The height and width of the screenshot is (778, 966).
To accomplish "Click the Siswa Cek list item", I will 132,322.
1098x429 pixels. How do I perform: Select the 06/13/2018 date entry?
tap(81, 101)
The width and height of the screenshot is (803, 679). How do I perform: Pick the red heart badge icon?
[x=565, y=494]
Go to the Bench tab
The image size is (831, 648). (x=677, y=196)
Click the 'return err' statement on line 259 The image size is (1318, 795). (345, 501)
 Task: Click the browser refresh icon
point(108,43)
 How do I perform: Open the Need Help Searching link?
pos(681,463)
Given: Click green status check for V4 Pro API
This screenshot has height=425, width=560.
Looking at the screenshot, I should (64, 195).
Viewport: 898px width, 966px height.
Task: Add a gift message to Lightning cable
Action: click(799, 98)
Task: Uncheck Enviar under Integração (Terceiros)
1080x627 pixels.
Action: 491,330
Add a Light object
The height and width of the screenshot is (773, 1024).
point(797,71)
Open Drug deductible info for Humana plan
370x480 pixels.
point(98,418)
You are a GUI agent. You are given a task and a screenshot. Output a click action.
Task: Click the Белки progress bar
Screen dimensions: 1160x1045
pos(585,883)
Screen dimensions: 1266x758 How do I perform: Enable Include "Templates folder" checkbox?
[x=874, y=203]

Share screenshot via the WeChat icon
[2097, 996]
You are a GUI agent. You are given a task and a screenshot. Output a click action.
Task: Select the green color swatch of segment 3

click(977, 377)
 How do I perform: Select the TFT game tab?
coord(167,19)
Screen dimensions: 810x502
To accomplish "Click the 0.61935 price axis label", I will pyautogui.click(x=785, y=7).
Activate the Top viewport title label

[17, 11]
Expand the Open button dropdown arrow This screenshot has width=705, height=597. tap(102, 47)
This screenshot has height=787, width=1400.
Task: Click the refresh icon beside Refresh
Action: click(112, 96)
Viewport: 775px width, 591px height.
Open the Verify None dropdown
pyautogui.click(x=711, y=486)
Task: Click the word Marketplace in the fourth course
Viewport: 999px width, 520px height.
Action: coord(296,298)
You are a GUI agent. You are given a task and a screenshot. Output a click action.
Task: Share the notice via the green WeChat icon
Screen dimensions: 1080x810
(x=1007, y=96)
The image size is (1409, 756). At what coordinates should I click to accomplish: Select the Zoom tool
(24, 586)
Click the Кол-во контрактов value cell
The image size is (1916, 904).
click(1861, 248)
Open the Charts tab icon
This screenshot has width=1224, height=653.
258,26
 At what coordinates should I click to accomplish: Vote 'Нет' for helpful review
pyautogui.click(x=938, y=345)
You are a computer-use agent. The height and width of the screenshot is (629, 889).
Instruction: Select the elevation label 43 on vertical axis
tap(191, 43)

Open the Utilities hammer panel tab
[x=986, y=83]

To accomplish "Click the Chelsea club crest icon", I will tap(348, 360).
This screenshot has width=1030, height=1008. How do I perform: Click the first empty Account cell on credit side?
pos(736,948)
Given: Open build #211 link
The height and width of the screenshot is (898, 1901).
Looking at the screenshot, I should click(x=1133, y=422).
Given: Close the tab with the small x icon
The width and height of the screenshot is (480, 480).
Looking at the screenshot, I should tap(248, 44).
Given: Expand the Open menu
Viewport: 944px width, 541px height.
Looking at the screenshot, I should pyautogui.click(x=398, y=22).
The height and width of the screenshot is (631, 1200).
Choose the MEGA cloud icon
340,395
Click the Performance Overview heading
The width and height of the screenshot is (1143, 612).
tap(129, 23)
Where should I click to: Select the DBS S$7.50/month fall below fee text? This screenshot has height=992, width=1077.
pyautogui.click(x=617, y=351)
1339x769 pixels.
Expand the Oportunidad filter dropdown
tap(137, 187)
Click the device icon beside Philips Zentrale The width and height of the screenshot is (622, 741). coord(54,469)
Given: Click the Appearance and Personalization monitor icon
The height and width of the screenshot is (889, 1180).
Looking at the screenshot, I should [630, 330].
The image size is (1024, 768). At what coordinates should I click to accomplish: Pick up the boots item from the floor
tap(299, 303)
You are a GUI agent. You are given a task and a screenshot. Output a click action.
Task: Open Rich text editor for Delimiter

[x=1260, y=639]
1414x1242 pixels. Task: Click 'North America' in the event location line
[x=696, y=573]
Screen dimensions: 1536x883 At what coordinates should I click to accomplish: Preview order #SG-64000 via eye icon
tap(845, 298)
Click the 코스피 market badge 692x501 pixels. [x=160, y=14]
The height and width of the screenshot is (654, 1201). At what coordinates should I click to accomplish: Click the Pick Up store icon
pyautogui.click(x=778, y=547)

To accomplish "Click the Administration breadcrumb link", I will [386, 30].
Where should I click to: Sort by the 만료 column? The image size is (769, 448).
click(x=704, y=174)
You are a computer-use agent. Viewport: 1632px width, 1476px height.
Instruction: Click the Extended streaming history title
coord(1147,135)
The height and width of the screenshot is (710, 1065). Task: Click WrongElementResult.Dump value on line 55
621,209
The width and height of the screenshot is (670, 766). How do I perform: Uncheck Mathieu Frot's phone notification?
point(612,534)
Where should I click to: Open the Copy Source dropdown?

------------------------

§ WORK REQUEST:
All records shown above must be set down again verbatim.

§ EXERCISE RESULT:
The height and width of the screenshot is (778, 966).
To accomplish "Click the Siswa Cek list item", I will 132,322.
1098x429 pixels. How do I perform: Select the 06/13/2018 date entry?
tap(81, 101)
The width and height of the screenshot is (803, 679). How do I perform: Pick the red heart badge icon?
[x=565, y=494]
Go to the Bench tab
The image size is (831, 648). (x=677, y=196)
Click the 'return err' statement on line 259 The image size is (1318, 795). (345, 501)
 Task: Click the browser refresh icon
point(108,43)
 How do I perform: Open the Need Help Searching link?
pos(681,463)
Given: Click green status check for V4 Pro API
This screenshot has height=425, width=560.
Looking at the screenshot, I should (64, 195).
Viewport: 898px width, 966px height.
Task: Add a gift message to Lightning cable
Action: click(799, 98)
Task: Uncheck Enviar under Integração (Terceiros)
1080x627 pixels.
Action: 491,330
Add a Light object
The height and width of the screenshot is (773, 1024).
point(797,71)
Open Drug deductible info for Humana plan
370x480 pixels.
point(98,418)
You are a GUI agent. You are given a task and a screenshot. Output a click action.
Task: Click the Белки progress bar
Screen dimensions: 1160x1045
pos(585,883)
Screen dimensions: 1266x758 How do I perform: Enable Include "Templates folder" checkbox?
[x=874, y=203]

Share screenshot via the WeChat icon
[2097, 996]
You are a GUI agent. You are given a task and a screenshot. Output a click action.
Task: Select the green color swatch of segment 3

click(977, 377)
 How do I perform: Select the TFT game tab?
coord(167,19)
Screen dimensions: 810x502
To accomplish "Click the 0.61935 price axis label", I will pyautogui.click(x=785, y=7).
Activate the Top viewport title label

[17, 11]
Expand the Open button dropdown arrow This screenshot has width=705, height=597. tap(102, 47)
This screenshot has height=787, width=1400.
Task: Click the refresh icon beside Refresh
Action: click(112, 96)
Viewport: 775px width, 591px height.
Open the Verify None dropdown
pyautogui.click(x=711, y=486)
Task: Click the word Marketplace in the fourth course
Viewport: 999px width, 520px height.
Action: coord(296,298)
You are a GUI agent. You are given a task and a screenshot. Output a click action.
Task: Share the notice via the green WeChat icon
Screen dimensions: 1080x810
(x=1007, y=96)
The image size is (1409, 756). At what coordinates should I click to accomplish: Select the Zoom tool
(24, 586)
Click the Кол-во контрактов value cell
The image size is (1916, 904).
click(1861, 248)
Open the Charts tab icon
This screenshot has width=1224, height=653.
258,26
 At what coordinates should I click to accomplish: Vote 'Нет' for helpful review
pyautogui.click(x=938, y=345)
You are a computer-use agent. The height and width of the screenshot is (629, 889).
Instruction: Select the elevation label 43 on vertical axis
tap(191, 43)

Open the Utilities hammer panel tab
[x=986, y=83]

To accomplish "Click the Chelsea club crest icon", I will tap(348, 360).
This screenshot has width=1030, height=1008. How do I perform: Click the first empty Account cell on credit side?
pos(736,948)
Given: Open build #211 link
The height and width of the screenshot is (898, 1901).
Looking at the screenshot, I should click(x=1133, y=422).
Given: Close the tab with the small x icon
The width and height of the screenshot is (480, 480).
Looking at the screenshot, I should tap(248, 44).
Given: Expand the Open menu
Viewport: 944px width, 541px height.
Looking at the screenshot, I should pyautogui.click(x=398, y=22).
The height and width of the screenshot is (631, 1200).
Choose the MEGA cloud icon
340,395
Click the Performance Overview heading
The width and height of the screenshot is (1143, 612).
tap(129, 23)
Where should I click to: Select the DBS S$7.50/month fall below fee text? This screenshot has height=992, width=1077.
pyautogui.click(x=617, y=351)
1339x769 pixels.
Expand the Oportunidad filter dropdown
tap(137, 187)
Click the device icon beside Philips Zentrale The width and height of the screenshot is (622, 741). coord(54,469)
Given: Click the Appearance and Personalization monitor icon
The height and width of the screenshot is (889, 1180).
Looking at the screenshot, I should [630, 330].
The image size is (1024, 768). At what coordinates should I click to accomplish: Pick up the boots item from the floor
tap(299, 303)
You are a GUI agent. You are given a task and a screenshot. Output a click action.
Task: Open Rich text editor for Delimiter

[x=1260, y=639]
1414x1242 pixels. Task: Click 'North America' in the event location line
[x=696, y=573]
Screen dimensions: 1536x883 At what coordinates should I click to accomplish: Preview order #SG-64000 via eye icon
tap(845, 298)
Click the 코스피 market badge 692x501 pixels. [x=160, y=14]
The height and width of the screenshot is (654, 1201). At what coordinates should I click to accomplish: Click the Pick Up store icon
pyautogui.click(x=778, y=547)

To accomplish "Click the Administration breadcrumb link", I will [386, 30].
Where should I click to: Sort by the 만료 column? The image size is (769, 448).
click(x=704, y=174)
You are a computer-use agent. Viewport: 1632px width, 1476px height.
Instruction: Click the Extended streaming history title
coord(1147,135)
The height and width of the screenshot is (710, 1065). Task: Click WrongElementResult.Dump value on line 55
621,209
The width and height of the screenshot is (670, 766). How do I perform: Uncheck Mathieu Frot's phone notification?
point(612,534)
Where should I click to: Open the Copy Source dropdown?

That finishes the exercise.